--- Exercise input Enclosed Below ---
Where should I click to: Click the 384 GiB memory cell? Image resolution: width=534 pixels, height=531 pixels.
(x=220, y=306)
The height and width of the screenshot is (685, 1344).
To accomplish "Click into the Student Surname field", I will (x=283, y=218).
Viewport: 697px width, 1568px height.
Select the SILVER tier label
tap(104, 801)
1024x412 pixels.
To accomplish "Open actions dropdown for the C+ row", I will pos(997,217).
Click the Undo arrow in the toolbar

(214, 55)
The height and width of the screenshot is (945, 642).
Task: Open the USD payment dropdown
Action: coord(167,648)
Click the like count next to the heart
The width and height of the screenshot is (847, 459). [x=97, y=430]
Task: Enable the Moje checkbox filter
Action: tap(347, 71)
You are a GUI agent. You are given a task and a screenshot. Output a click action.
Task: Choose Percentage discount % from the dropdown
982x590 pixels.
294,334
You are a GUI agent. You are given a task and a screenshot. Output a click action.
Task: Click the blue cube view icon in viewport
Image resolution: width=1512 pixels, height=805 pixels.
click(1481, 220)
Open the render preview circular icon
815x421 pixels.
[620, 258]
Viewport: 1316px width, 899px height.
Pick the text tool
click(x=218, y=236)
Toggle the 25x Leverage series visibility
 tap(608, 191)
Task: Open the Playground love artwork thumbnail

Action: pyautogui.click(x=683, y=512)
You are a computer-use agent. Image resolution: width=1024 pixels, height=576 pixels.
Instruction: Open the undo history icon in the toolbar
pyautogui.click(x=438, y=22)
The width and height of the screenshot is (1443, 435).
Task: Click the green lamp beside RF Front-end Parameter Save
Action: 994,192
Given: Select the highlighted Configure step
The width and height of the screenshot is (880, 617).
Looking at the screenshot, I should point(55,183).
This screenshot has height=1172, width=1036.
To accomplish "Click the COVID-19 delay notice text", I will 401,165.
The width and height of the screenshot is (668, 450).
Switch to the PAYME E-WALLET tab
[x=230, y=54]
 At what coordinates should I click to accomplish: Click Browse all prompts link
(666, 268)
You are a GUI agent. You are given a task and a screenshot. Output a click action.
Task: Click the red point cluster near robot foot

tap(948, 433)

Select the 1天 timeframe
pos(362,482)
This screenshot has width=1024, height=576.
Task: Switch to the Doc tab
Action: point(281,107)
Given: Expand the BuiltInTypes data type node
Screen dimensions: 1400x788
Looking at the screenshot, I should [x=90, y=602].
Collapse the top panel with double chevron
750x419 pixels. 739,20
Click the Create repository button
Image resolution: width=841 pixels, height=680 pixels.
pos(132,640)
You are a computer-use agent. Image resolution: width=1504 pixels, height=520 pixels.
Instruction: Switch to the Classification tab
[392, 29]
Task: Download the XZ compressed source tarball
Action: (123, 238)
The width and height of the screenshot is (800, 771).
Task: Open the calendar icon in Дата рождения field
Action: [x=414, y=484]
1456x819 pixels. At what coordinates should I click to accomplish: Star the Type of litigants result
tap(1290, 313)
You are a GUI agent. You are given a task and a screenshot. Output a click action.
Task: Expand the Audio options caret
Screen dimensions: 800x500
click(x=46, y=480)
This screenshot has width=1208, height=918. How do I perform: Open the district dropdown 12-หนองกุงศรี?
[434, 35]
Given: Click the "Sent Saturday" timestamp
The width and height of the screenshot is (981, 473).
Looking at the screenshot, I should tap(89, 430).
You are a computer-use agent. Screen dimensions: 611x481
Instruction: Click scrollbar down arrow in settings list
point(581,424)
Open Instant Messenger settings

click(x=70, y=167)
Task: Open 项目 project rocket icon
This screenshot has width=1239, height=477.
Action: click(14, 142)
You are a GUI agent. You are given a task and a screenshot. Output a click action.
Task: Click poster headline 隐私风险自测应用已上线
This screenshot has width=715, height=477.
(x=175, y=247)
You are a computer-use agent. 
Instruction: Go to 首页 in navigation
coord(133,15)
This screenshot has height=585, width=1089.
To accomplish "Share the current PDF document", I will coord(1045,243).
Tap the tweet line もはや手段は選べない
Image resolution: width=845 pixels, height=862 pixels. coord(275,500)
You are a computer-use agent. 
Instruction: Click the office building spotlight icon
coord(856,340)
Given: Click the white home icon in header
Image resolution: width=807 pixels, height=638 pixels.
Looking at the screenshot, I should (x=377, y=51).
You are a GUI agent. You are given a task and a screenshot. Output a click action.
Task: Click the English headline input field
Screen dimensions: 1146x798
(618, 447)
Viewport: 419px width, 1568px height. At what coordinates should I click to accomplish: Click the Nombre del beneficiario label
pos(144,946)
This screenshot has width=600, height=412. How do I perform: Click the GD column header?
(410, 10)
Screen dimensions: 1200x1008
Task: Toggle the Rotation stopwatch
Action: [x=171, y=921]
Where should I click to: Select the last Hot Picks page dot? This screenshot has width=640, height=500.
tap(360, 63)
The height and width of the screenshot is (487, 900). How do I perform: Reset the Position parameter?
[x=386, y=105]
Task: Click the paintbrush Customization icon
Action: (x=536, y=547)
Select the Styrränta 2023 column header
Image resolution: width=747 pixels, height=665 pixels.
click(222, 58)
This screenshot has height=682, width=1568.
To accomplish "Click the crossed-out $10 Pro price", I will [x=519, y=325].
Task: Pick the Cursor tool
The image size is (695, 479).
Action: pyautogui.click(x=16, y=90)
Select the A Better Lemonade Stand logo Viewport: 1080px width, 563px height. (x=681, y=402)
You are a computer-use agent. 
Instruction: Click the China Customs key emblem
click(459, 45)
--- End of Enclosed Exercise input ---
Exercise directions
From the data, list each line in which the string "will" appears.

The answer
To accomplish "Click into the Student Surname field", I will (x=283, y=218).
To accomplish "Open actions dropdown for the C+ row", I will pos(997,217).
To accomplish "Click the COVID-19 delay notice text", I will 401,165.
To accomplish "Share the current PDF document", I will coord(1045,243).
To accomplish "Click the crossed-out $10 Pro price", I will [x=519, y=325].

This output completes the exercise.